The primary school imagined for the children of the district becomes itself a composition of neighborhood units. It is generated from the nucleus of the school section of five classrooms. Together with the toilet block, these classrooms define the size of the long side of the collective activity space where the children grow up together and share experiences, and which they all face, leaving the short sides free to let in light. The need to build four sections led to the idea of a two floors system which, mirrored and shifted by a span, clings together with its twin to a central spine, a street which not only distributes but contains the school’s services in its linear body. Near the entrance we can recognize the administrative services, the medical clinic, an exhibition space and a small library used by the children. At the top, to the west, is the caretaker’s accommodation, with its own dedicated entrance, located in the portion closest to the residential part of the neighborhood, while on the opposite side, towards the garden, is the gymnasium, adjacent to the cafeteria, which, following the slope of the land, descends to allow greater internal height and the roof to rest continuously. A pedestrian street separates the primary school from the nursery school, a small school district within the neighborhood.

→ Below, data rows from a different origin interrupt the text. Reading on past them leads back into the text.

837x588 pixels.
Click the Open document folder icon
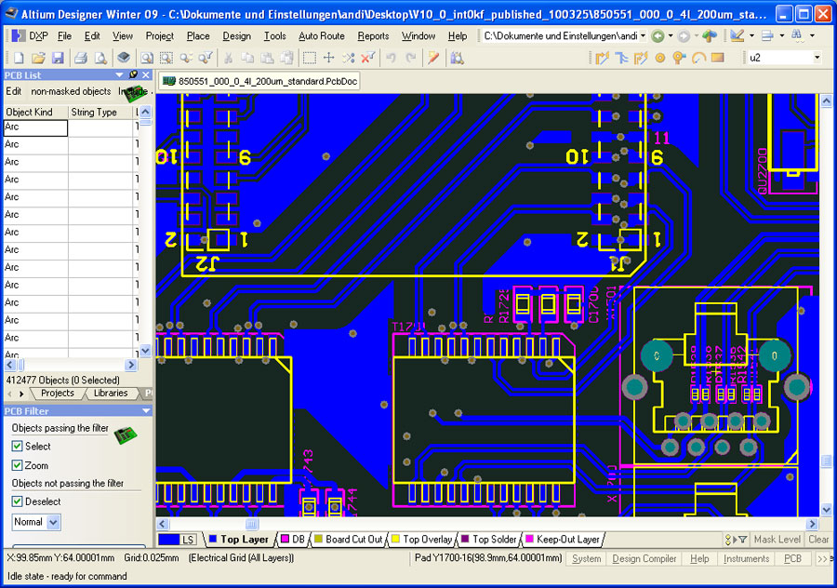coord(38,58)
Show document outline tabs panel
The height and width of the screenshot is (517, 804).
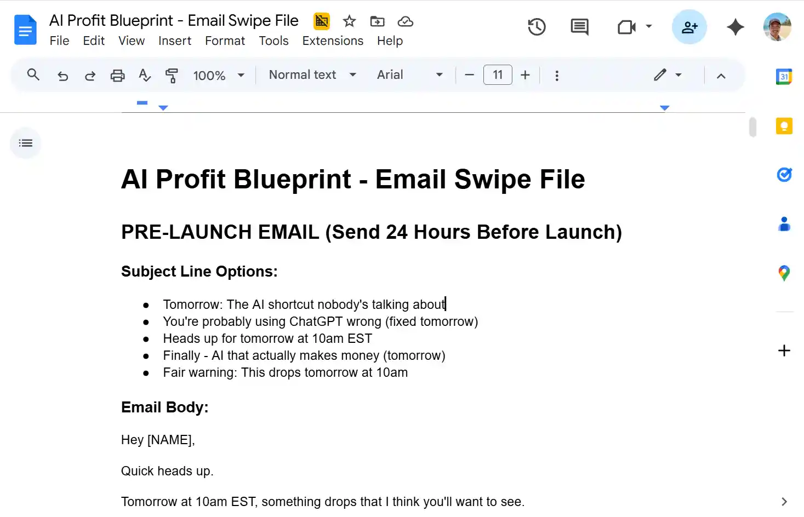(26, 143)
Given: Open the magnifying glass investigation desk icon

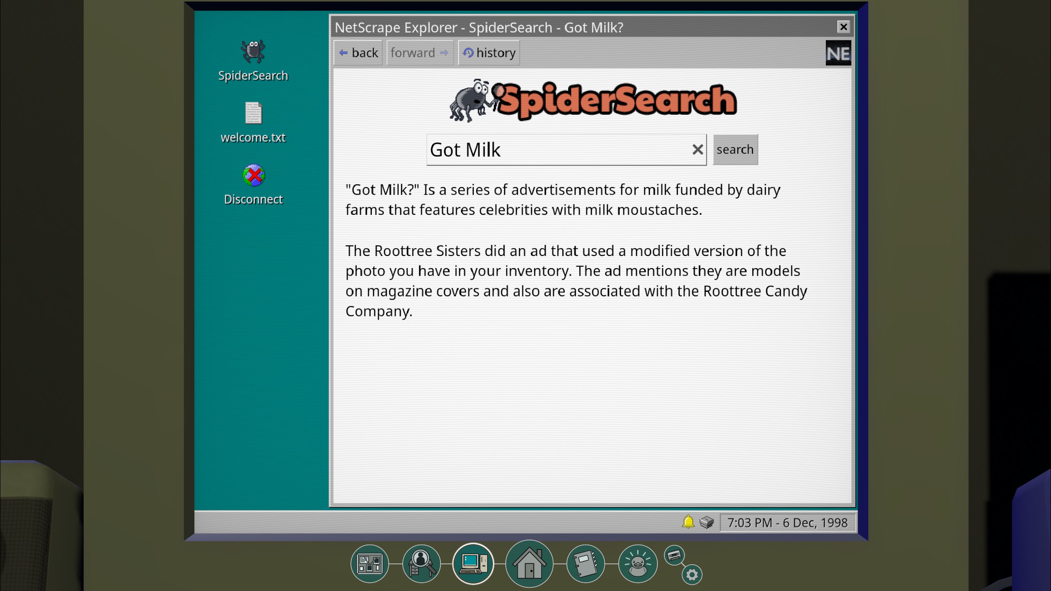Looking at the screenshot, I should (421, 563).
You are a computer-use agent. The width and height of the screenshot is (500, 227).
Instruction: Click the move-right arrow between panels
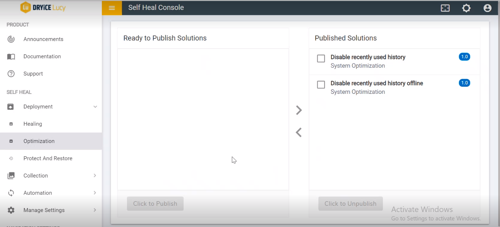pos(299,110)
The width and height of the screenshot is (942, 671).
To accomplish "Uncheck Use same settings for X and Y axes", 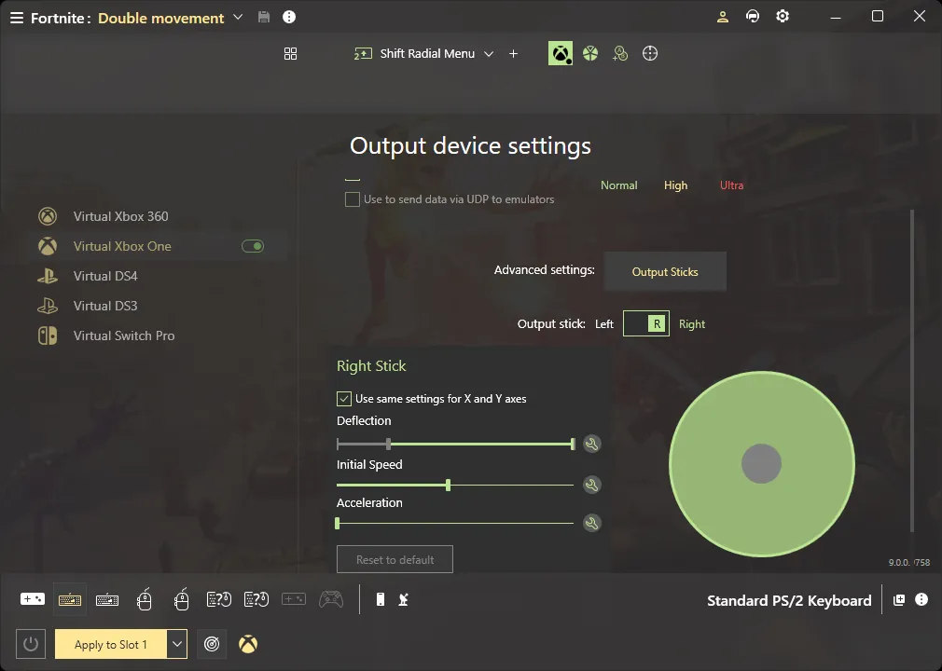I will [344, 399].
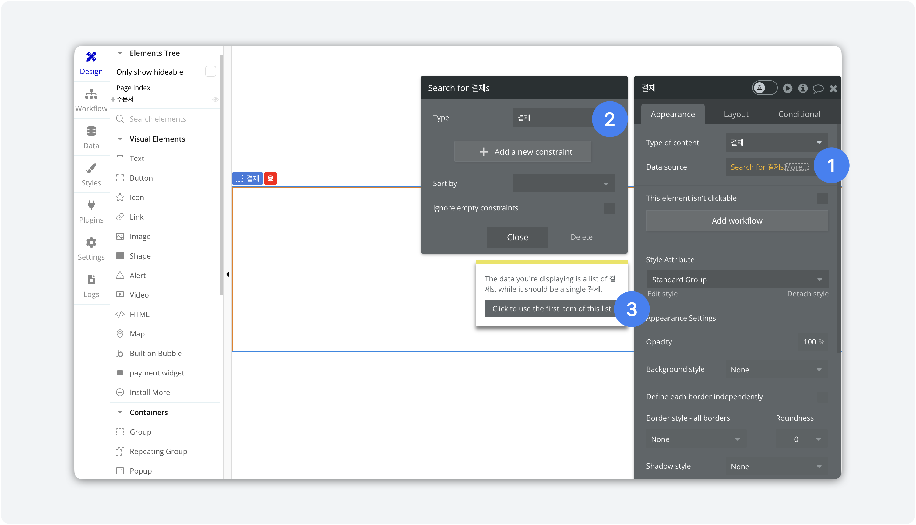Switch to Layout tab in right panel
This screenshot has width=916, height=525.
click(x=736, y=113)
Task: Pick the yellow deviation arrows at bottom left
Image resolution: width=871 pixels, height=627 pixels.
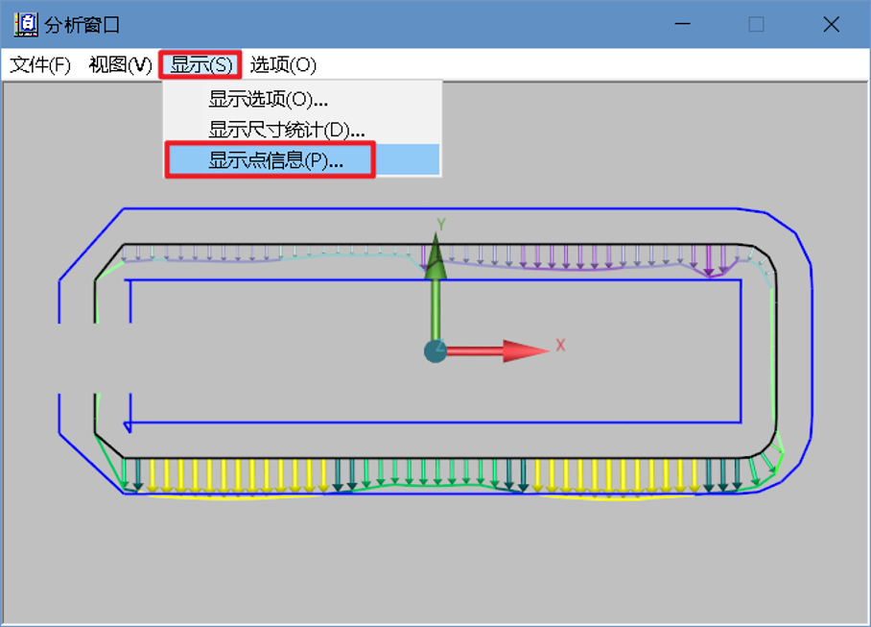Action: click(230, 475)
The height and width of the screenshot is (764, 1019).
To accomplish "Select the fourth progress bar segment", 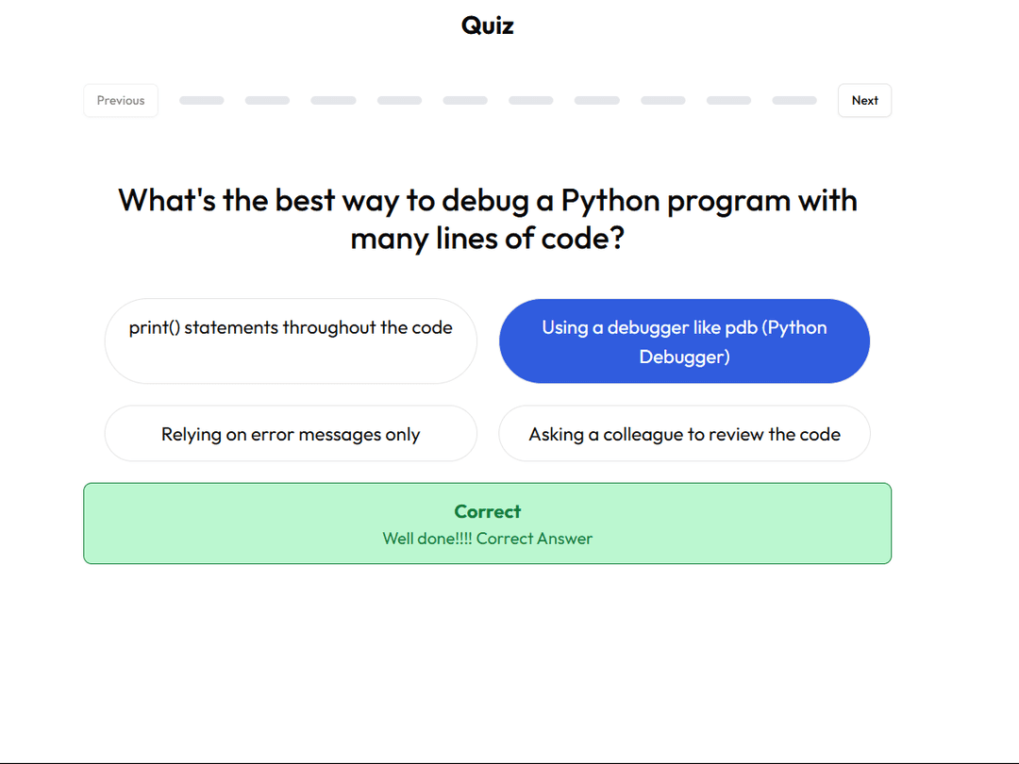I will (399, 101).
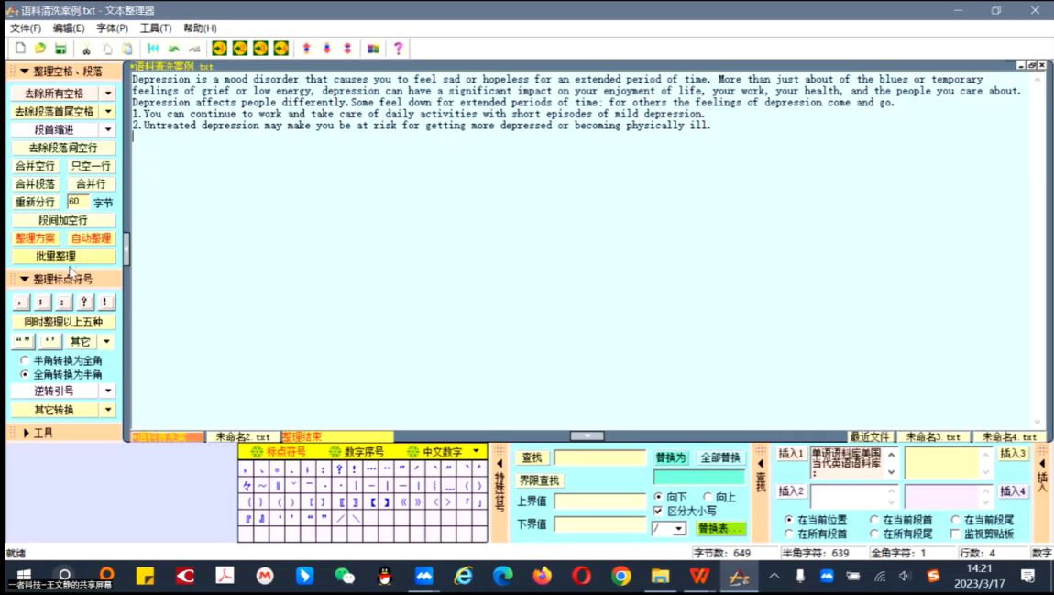
Task: Click the Save disk icon in toolbar
Action: [x=60, y=49]
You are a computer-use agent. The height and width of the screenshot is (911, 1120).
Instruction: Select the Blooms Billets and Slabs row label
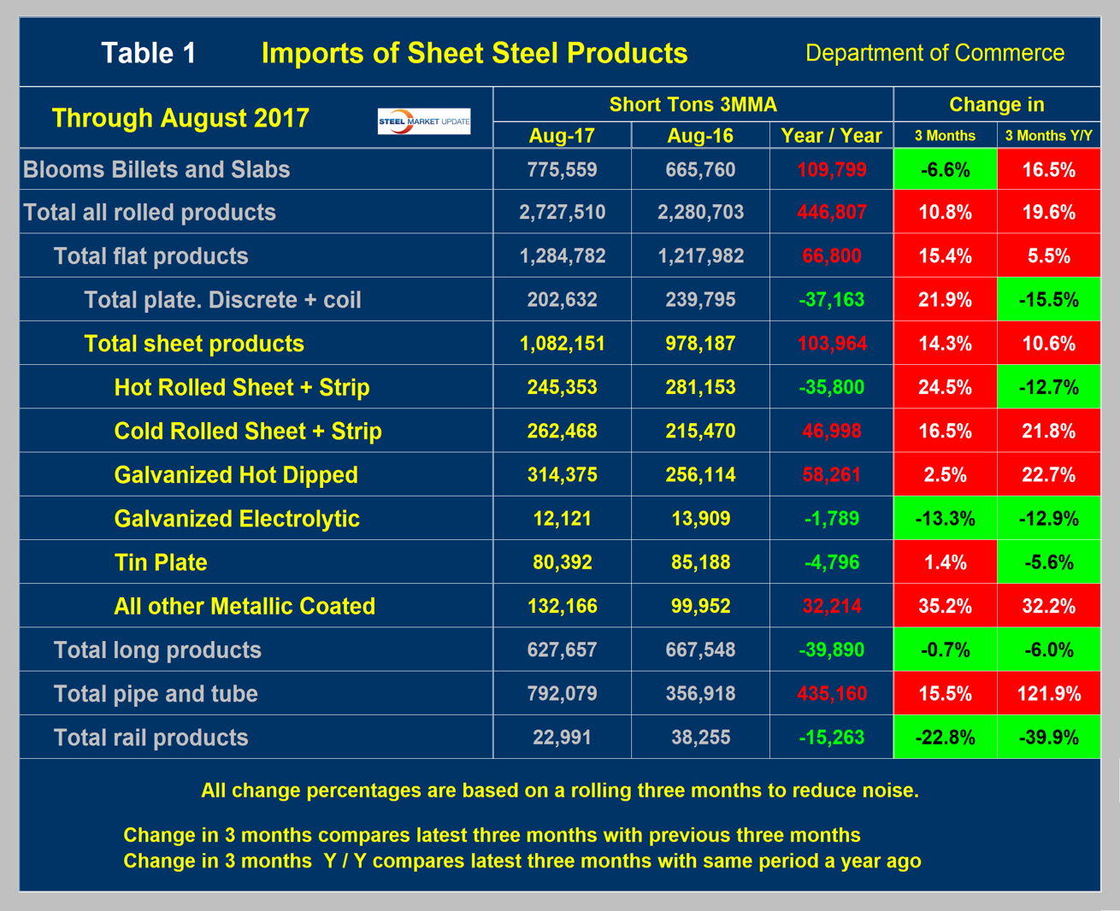156,169
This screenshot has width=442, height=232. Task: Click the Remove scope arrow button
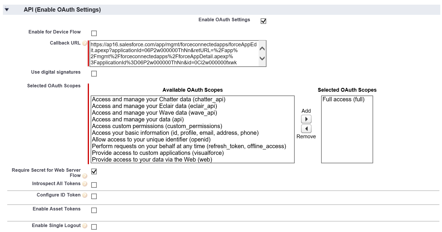point(306,129)
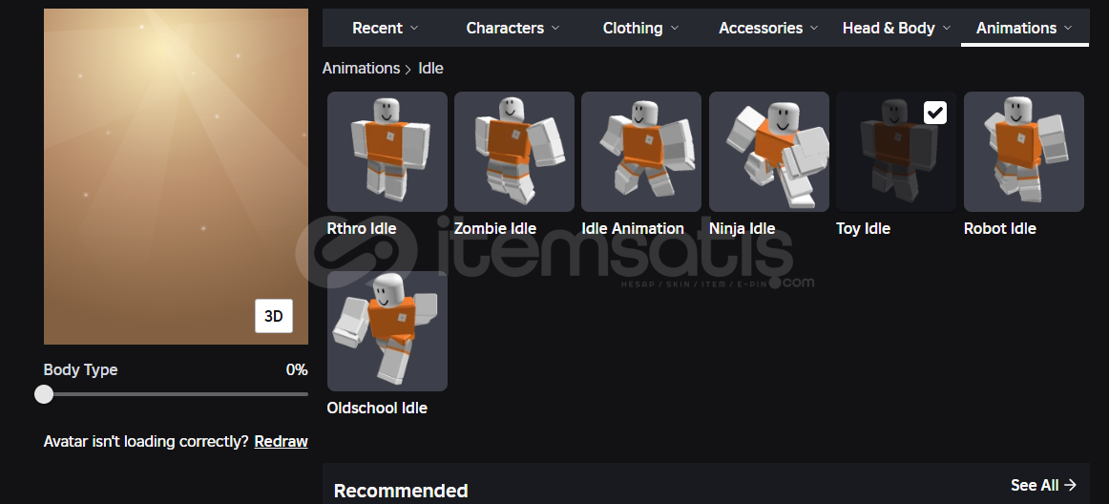Image resolution: width=1109 pixels, height=504 pixels.
Task: Equip the Ninja Idle animation
Action: [x=769, y=152]
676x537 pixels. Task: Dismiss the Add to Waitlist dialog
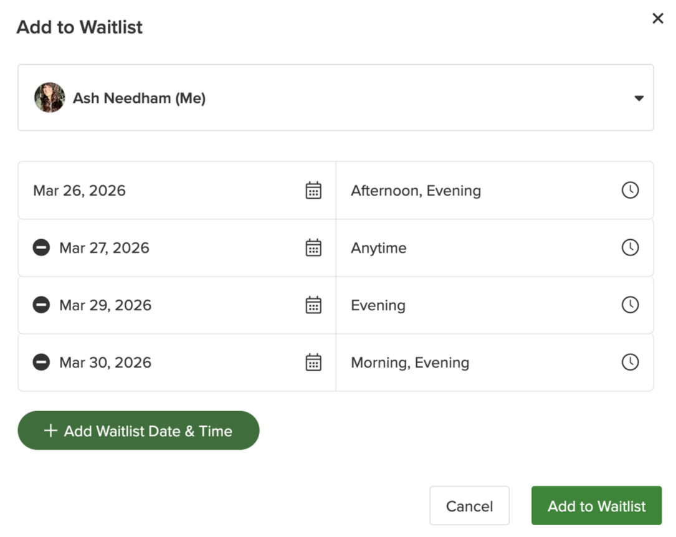pyautogui.click(x=657, y=18)
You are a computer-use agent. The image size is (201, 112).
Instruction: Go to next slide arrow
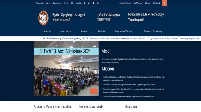[96, 91]
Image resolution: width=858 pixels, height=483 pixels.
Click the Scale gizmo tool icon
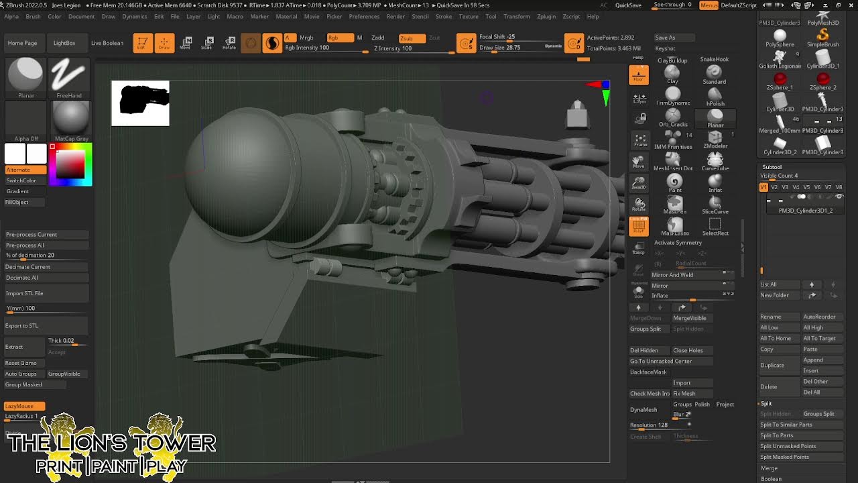208,43
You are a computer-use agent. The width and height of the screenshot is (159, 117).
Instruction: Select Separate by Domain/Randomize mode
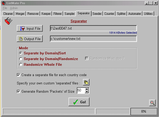coord(21,59)
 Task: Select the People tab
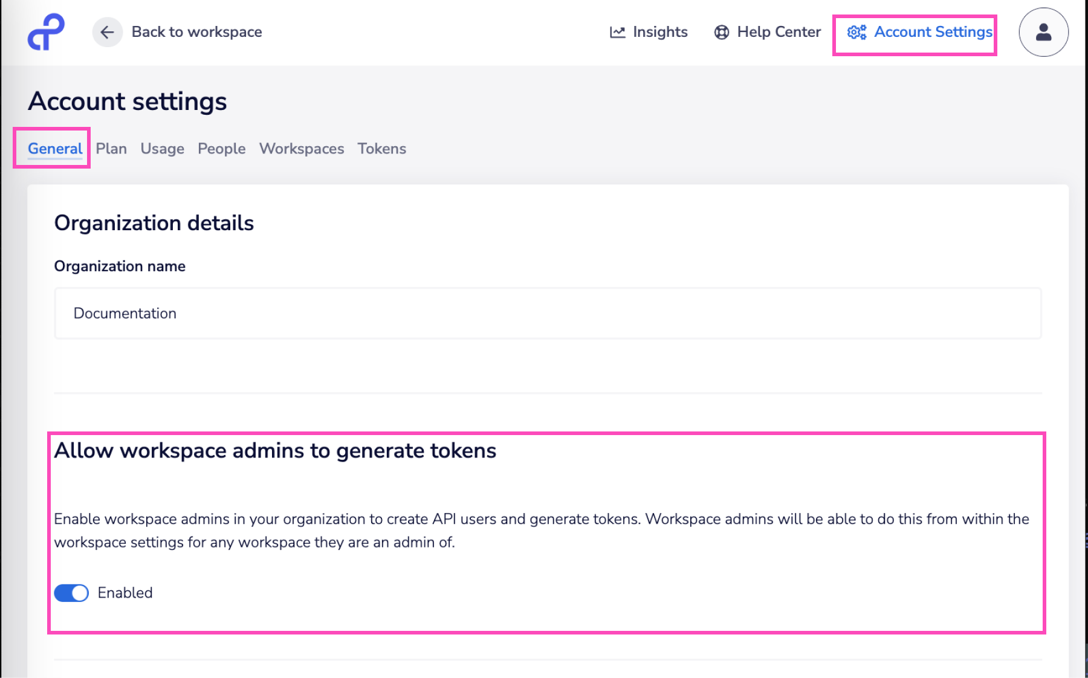(221, 149)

The same pedagogical idea is made more articulate by the increasing complexity of the higher level. The Carlo Porta middle school (1958) in Via Moisè Loira is an expression of similar reasoning and solutions, with particular attention paid to the spaces for study and collective work between pupils and teachers and the services, still linked to the exclusive use of the school, but which seek in their disposition a relationship with the city. In fact, even more strongly than in the initial project, the gymnasium, reaching out to the edge of the block, seems almost to elect itself as a place for the public, unlike the other parts which, set back, declare themselves related to the school.

The idea of neighborhood unity remains in both projects, consisting of three classrooms in sequence, distributed by a single path culminating in the collective classroom facing the garden, and arranged in two blocks of three floors each.

The north-facing loggias of the first project are replaced by a system of projecting brise soleil placed one third of the way up the window openings, to the south, allowing two different types of light to enter. Attention to the theme of natural light inside the school building and the use of architectural expedients to regulate it had been explored in those years during the design of the primary school for children suffering from amblyopia (1955), which had led Arrighetti to investigate this theme with specialists and to build not only specific furnishings but also 1:1 scale models of the classroom space, verifying and evaluating the most suitable solutions together with the doctors. These dialogues had evidently become the basis for many subsequent experiences.

In the case of the Special School, it was not the idea of community that drove the typological research and the choices of the project but the strong need to guarantee the right to education for all and, using medical knowledge and the tools of architecture, to build the best possible space for learning.

And this same idea of education for all is also the basis of the project that is perhaps more complex and certainly closer to contemporary thinking on the idea of the role of the school in the city as an active body, one of the premises set out in points in the commission’s report.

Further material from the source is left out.